Further enhancement of the fatigue life may be achieved by providing general corrosion resistance. Each joint of the conductor string and the surface string can be corrosion protected by an electrolytic corrosion resistant alloy or non-alloy or by other type of coatings applied by other methods. Typically tank plating may be assumed for the general corrosion protection. This is a common industrial process that requires minimal attention and that provides simultaneous corrosion protection on the inside and the outside of the wellhead joints. Other forms of general corrosion protection may be contemplated.

Other methods may be e.g. thermal sprayed aluminum, assuming it does not change material properties, or epoxy paint with zinc powder. As for the sealing surfaces the general corrosion protection coating shall be applied without heat effects that compromise the material properties or the basis for fatigue calculations according to B1 and the HS curves. Corrosion protection does not eliminate corrosion of the base material completely, but the anode material of the different corrosion protection coatings reduces the corrosion rate of the base material to a very low level.

The reduction of the wall thickness of the base material is by applying corrosion protection ignorable during the life-cycle of the product.

The combination of “a-g” and “h” ensures fatigue calculations according to the B1 CP curve. The effect considering same load, outer diameter and wall thickness is a minimum improvement of 5 times increased fatigue life. By taking into account the possibilities of increased wall thickness and outer diameter as offered according to “j” by use of forgings the fatigue life can be improved by a factor of typical 50 times. The reason for this is that for the same load giving a stress range of 300 MPa it would be possible to enter the stress range at 150 MPa due to increased section modulus. By introducing “i” the fatigue life can be calculated according to a HS CP curve. The effect considering same load, outer diameter and wall thickness is a minimum improvement of 74 times increased fatigue life. By taking into account the possibilities of increased wall thickness and outer diameter as offered by use of forgings the fatigue life can be improved by a factor of approximately 3000 times. By such improvement fatigue damage as a risk element is eliminated. The benefit can be utilized by increasing the stress range. That implies possibilities for drilling and completion in rougher weather conditions thereby reducing the number of days with waiting on weather.

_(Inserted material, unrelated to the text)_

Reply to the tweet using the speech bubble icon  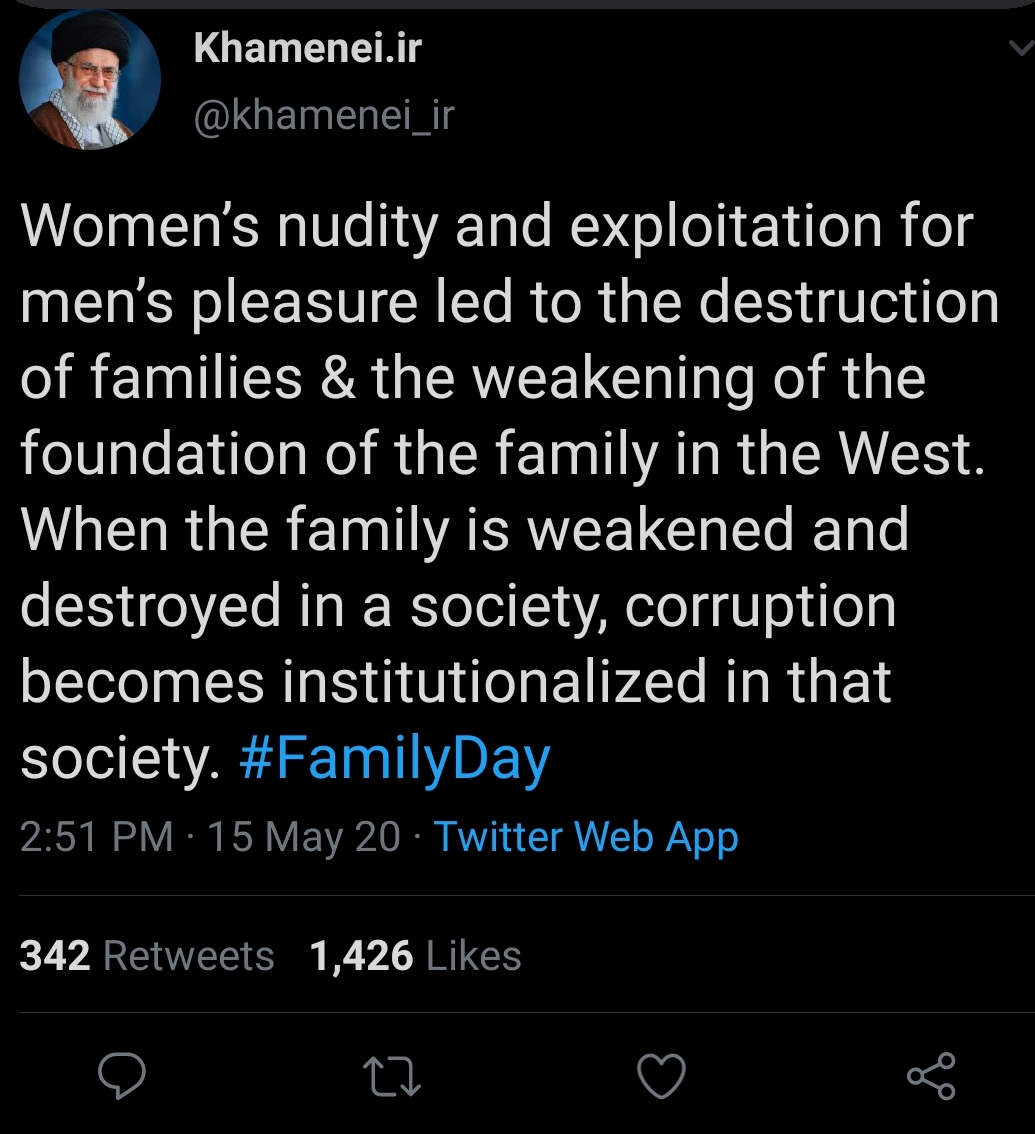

It should be pointed out that some increase the fatigue life can be obtained by applying general corrosion resistant coating onto prior art conductor string and the surface string joints. The fatigue life of prior art can then be calculated according to the C1 CP curve that increases the fatigue life marginally in the region above 100 MPa stress range. The invention may therefore also include general corrosion protection of prior art technology.

The non-welded design and fabrication method can be applied to any suppliers portfolio. The interfaces will not be influenced hence existing running tools, casing hangers and annulus seals can be used as is. The external locking profile for the BOP and XT connector may also remain unchained. The invention is also compatible with increased loads transferred to the surface string upper joint by high capacity BOP and XT connectors. High capacity connectors can transfer higher loads and expose the wellhead for higher bending moments from the riser via the external locking profiles than typical connectors used today are capable of.

The present invention makes it possible to progress to a one-design-will-fit-all application. It will be possible to machine wellhead joints to stock for immediate delivery. The benefits of short lead time are obvious and include a competitive advantage (potential for increased market share), advantages for customers (simplifies customers planning), increased customer flexibility and better utilization of drilling rigs, and ultimately lower operational costs for the operator.